■ **WORK TASK**: Only the lines below starting at the one containing "Instruction: Switch to the Transactions view" and ending at the one containing "Click the Precio" belong in the answer, each copied exactly.

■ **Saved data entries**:
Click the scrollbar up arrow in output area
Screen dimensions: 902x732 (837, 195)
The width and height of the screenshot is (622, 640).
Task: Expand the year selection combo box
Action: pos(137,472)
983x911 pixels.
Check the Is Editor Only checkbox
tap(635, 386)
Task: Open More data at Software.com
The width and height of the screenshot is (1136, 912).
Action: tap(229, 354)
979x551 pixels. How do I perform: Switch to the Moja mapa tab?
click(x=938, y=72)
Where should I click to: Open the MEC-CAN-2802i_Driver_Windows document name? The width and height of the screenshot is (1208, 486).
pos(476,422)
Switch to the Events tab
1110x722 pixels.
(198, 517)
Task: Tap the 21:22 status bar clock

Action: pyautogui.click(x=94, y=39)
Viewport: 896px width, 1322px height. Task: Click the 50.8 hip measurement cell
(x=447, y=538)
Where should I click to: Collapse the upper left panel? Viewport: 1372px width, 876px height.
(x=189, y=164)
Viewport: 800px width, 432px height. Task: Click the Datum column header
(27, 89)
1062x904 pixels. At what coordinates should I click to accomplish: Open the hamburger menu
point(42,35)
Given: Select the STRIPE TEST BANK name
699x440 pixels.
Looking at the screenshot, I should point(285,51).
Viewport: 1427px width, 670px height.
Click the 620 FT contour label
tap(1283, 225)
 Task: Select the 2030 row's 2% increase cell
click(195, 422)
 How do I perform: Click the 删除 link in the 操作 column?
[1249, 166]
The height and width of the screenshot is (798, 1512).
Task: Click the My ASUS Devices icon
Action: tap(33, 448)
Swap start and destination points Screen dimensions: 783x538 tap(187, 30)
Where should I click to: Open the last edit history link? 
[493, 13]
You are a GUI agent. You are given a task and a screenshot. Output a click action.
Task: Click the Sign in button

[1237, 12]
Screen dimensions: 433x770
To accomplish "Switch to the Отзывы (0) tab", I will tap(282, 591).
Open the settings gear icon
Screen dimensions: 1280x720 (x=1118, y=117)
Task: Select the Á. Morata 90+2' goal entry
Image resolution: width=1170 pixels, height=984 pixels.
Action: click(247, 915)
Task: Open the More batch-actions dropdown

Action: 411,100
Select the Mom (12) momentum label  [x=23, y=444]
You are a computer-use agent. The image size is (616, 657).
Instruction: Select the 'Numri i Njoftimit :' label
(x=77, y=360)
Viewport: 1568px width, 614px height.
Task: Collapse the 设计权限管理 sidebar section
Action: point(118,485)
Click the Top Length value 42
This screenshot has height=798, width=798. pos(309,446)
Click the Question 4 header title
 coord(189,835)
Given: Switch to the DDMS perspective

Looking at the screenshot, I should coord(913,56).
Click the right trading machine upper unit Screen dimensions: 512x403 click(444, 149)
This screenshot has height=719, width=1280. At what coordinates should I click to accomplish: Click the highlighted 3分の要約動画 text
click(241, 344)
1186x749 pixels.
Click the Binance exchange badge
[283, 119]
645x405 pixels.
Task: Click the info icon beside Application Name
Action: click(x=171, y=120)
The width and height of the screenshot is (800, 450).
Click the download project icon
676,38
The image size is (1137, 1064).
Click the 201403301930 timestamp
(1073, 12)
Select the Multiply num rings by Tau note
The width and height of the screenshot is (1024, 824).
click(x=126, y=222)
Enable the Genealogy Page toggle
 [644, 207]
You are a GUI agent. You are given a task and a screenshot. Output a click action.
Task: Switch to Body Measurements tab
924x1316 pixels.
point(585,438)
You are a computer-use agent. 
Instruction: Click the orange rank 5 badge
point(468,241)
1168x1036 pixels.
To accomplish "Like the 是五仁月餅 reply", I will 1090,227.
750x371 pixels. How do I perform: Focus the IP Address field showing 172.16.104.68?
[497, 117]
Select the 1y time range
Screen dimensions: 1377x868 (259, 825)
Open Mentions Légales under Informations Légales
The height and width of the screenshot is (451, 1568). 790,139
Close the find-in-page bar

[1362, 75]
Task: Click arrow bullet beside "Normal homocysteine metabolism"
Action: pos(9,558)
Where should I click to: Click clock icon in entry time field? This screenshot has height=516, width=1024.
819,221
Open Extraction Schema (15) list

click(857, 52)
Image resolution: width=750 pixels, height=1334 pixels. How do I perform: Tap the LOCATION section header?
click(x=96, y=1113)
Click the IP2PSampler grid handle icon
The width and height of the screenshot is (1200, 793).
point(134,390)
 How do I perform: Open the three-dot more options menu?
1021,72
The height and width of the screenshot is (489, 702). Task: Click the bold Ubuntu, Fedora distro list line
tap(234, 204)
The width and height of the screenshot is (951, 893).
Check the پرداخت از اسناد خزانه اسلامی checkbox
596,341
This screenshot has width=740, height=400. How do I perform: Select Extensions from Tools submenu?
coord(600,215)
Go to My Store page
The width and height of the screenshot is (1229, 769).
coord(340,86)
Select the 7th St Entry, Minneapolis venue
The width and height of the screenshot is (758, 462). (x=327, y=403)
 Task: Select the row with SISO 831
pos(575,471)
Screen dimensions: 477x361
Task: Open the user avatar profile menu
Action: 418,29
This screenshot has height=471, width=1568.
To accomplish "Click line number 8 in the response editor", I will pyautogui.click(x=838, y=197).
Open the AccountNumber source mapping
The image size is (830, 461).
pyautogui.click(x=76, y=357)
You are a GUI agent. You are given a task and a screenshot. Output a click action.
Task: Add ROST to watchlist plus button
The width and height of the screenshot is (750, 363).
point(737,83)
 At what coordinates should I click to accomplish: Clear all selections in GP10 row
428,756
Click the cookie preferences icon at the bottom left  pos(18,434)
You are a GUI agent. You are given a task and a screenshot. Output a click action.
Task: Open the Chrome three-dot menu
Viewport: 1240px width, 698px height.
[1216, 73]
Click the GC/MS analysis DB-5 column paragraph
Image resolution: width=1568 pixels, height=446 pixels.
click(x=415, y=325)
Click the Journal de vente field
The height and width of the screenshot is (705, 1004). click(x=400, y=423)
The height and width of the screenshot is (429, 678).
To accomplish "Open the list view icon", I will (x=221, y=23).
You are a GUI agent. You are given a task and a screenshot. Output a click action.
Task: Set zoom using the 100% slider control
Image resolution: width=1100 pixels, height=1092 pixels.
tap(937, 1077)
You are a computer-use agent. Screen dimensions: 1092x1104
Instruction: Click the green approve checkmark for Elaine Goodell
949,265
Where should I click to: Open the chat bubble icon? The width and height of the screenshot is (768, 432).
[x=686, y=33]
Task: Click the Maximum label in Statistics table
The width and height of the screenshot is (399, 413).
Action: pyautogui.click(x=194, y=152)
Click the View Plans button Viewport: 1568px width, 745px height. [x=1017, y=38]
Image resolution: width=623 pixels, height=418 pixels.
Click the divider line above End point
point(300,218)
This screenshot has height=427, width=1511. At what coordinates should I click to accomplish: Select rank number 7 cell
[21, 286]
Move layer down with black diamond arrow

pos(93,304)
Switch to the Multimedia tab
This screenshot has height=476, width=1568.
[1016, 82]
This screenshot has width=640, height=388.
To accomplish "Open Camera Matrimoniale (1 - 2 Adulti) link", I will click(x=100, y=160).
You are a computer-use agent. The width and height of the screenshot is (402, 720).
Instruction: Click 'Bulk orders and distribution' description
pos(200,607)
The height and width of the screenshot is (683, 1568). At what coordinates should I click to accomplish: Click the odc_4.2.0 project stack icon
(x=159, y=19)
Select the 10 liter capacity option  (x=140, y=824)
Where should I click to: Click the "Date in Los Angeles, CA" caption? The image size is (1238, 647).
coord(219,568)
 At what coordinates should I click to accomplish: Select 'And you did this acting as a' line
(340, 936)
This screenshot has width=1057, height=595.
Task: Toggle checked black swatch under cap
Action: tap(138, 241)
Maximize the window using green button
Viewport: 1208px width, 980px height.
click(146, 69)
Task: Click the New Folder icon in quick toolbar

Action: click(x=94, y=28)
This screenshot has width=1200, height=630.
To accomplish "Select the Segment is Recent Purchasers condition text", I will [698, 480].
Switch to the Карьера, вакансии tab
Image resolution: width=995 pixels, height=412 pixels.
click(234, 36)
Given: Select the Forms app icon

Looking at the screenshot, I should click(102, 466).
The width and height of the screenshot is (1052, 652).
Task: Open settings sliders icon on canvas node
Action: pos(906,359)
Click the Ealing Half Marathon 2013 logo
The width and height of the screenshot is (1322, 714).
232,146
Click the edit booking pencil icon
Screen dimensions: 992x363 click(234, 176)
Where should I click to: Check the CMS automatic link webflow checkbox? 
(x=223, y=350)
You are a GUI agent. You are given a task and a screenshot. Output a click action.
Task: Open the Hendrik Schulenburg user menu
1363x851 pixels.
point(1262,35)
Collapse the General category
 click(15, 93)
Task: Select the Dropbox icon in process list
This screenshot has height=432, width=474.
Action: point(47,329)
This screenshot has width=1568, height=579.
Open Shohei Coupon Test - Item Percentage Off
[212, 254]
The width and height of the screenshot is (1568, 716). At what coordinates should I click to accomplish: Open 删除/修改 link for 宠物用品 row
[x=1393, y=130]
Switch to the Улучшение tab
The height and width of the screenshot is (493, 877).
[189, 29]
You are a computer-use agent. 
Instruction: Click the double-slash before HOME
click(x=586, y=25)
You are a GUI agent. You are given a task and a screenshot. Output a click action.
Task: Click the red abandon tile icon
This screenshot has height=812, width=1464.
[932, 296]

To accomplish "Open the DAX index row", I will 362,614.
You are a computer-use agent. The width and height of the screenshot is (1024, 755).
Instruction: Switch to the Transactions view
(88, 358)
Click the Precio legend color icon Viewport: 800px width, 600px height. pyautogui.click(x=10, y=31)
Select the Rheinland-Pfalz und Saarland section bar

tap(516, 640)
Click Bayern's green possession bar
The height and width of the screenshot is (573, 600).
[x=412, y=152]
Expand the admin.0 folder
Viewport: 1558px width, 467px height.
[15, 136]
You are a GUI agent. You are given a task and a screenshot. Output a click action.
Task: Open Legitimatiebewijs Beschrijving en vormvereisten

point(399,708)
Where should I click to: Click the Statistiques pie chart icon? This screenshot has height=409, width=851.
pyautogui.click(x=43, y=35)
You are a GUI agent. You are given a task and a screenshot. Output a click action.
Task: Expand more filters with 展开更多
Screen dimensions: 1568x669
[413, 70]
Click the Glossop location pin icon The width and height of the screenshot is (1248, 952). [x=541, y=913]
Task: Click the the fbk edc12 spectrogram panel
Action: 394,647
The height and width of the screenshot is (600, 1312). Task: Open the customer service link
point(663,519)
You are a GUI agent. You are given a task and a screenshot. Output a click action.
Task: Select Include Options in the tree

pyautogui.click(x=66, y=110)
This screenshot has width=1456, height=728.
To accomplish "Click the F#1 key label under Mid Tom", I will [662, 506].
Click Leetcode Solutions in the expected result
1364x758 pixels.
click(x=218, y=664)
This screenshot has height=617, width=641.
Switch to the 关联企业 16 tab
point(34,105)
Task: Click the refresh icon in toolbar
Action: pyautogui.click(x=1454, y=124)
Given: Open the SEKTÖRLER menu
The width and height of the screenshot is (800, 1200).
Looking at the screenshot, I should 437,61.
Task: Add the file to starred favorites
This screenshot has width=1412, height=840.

■ **RESULT OF THIS TASK**:
Instruction: Switch to the Transactions view
(88, 358)
Click the Precio legend color icon Viewport: 800px width, 600px height. pyautogui.click(x=10, y=31)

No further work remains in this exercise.